Cara Membaca Simulasi KPR Sebelum Mengajukan Kredit Rumah

Simulasi KPR bukan hanya soal mencari cicilan paling kecil. Yang lebih penting adalah memahami total biaya, risiko bunga, dan ruang aman dalam arus kas bulanan.

Mulai dari Pokok Pinjaman

Pokok pinjaman adalah harga properti dikurangi uang muka. Semakin besar DP, semakin kecil pokok pinjaman dan biasanya semakin ringan total bunga yang dibayar. Banyak orang hanya fokus pada harga rumah, padahal struktur DP sangat menentukan kesehatan cicilan jangka panjang.

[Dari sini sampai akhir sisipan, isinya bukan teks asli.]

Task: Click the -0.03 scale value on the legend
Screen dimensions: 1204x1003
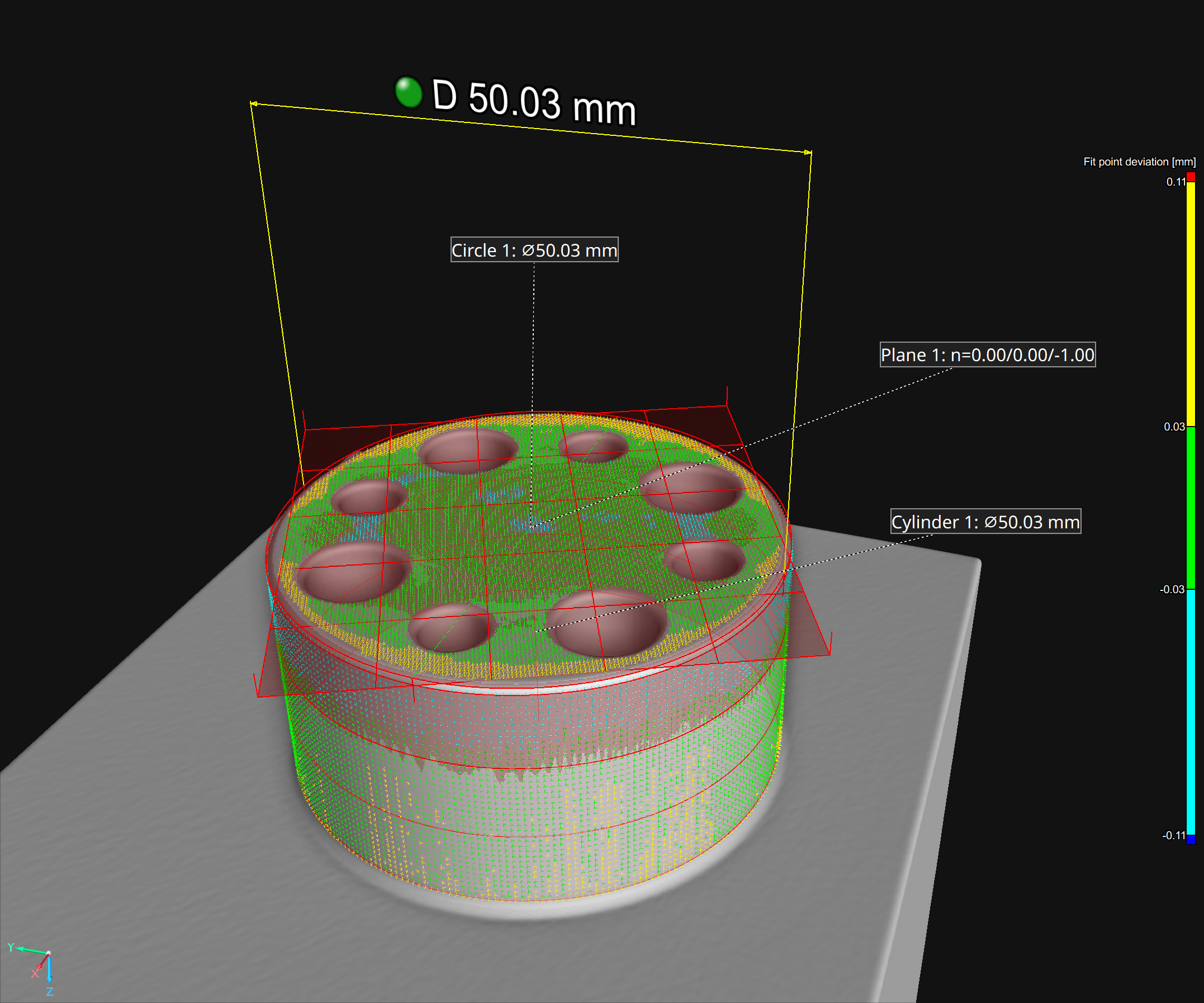Action: point(1172,589)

Jika Anda menaikkan DP dari 10% menjadi 20%, cicilan bulanan bisa turun cukup terasa. Namun, jangan menghabiskan seluruh tabungan untuk DP. Sisakan dana darurat, biaya pindahan, perabot dasar, dan biaya administrasi pembelian rumah.

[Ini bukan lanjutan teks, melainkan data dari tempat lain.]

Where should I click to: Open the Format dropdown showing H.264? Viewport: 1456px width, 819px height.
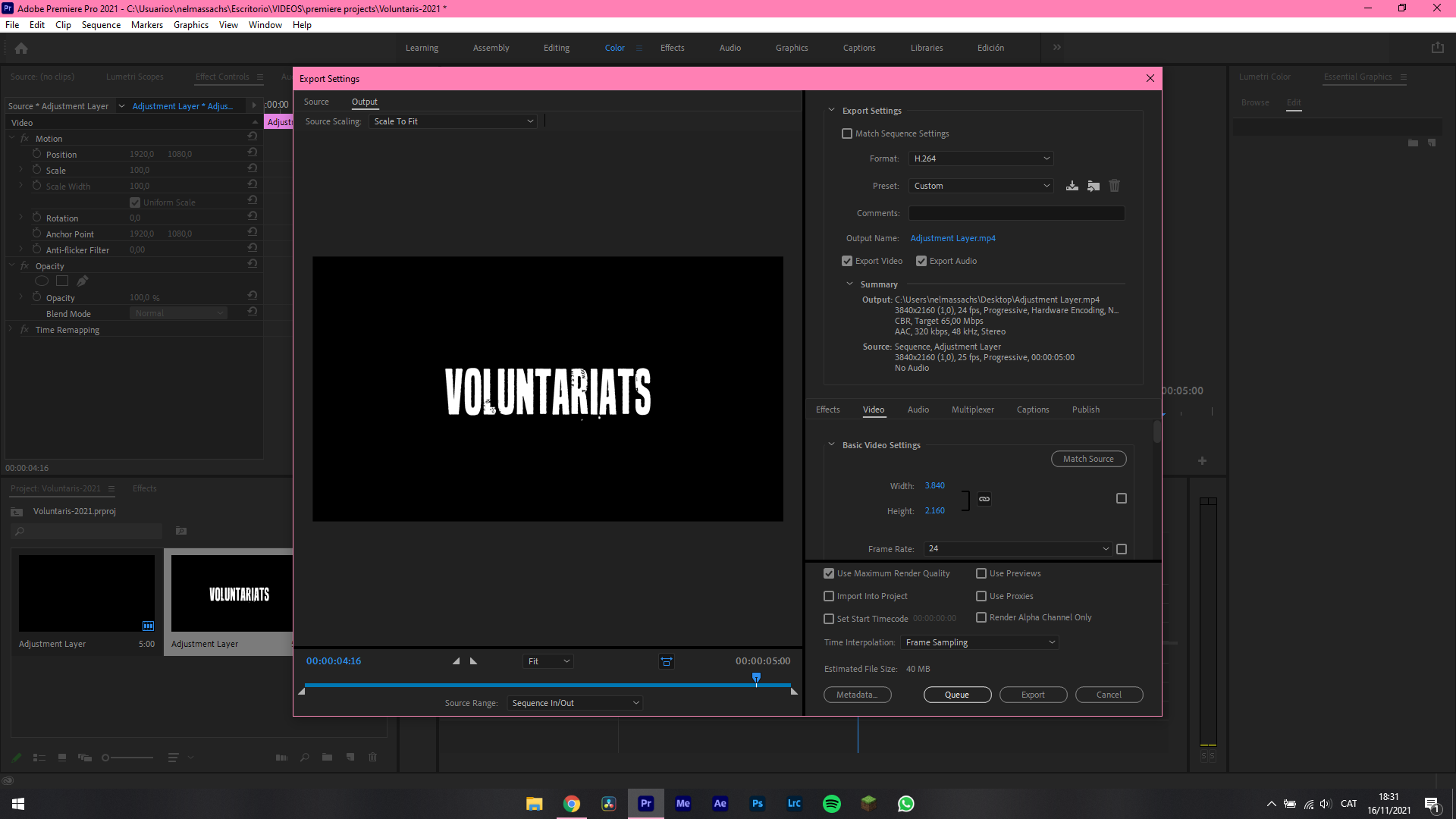coord(981,158)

Jangan Hanya Melihat Cicilan Bulanan

Cicilan kecil sering terlihat menarik karena terasa lebih mudah dibayar. Namun cicilan kecil biasanya datang dari tenor yang lebih panjang. Tenor panjang membuat total bunga meningkat karena pinjaman berjalan lebih lama.

Bandingkan tiga angka sekaligus: cicilan per bulan, total bunga, dan total bayar. Jika selisih cicilan tidak terlalu besar, tenor lebih pendek sering lebih sehat untuk total biaya.

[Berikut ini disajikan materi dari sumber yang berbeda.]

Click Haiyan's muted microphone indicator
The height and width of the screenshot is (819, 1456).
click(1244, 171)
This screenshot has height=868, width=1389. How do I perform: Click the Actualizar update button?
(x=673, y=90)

Perhatikan Bunga Fixed dan Floating

Banyak KPR menawarkan bunga fixed pada tahun awal. Setelah periode fixed selesai, bunga dapat berubah mengikuti kebijakan bank. Simulasi yang hanya memakai bunga promosi bisa terlalu optimistis.

Buat skenario tambahan dengan bunga lebih tinggi, misalnya naik 2–4 poin persentase. Jika cicilan masih aman dalam skenario tersebut, keuangan Anda lebih siap menghadapi perubahan.

Rasio Cicilan terhadap Penghasilan

Sebagai patokan konservatif, total cicilan utang sebaiknya tidak melewati 30%–35% penghasilan bulanan. Angka ini bukan aturan mutlak, tetapi berguna untuk menjaga ruang belanja pokok, tabungan, asuransi, dan kebutuhan keluarga.

Gunakan Kalkulator KPR untuk membandingkan DP, bunga, dan tenor sebelum berbicara dengan bank.

Checklist Sebelum Mengajukan

Kesimpulan

Simulasi KPR yang baik harus membantu Anda melihat gambaran besar: bukan hanya cicilan hari ini, tetapi total kewajiban bertahun-tahun ke depan. Jika hasil simulasi terasa terlalu ketat, pertimbangkan menambah DP, memperpanjang waktu menabung, atau memilih properti dengan harga lebih aman.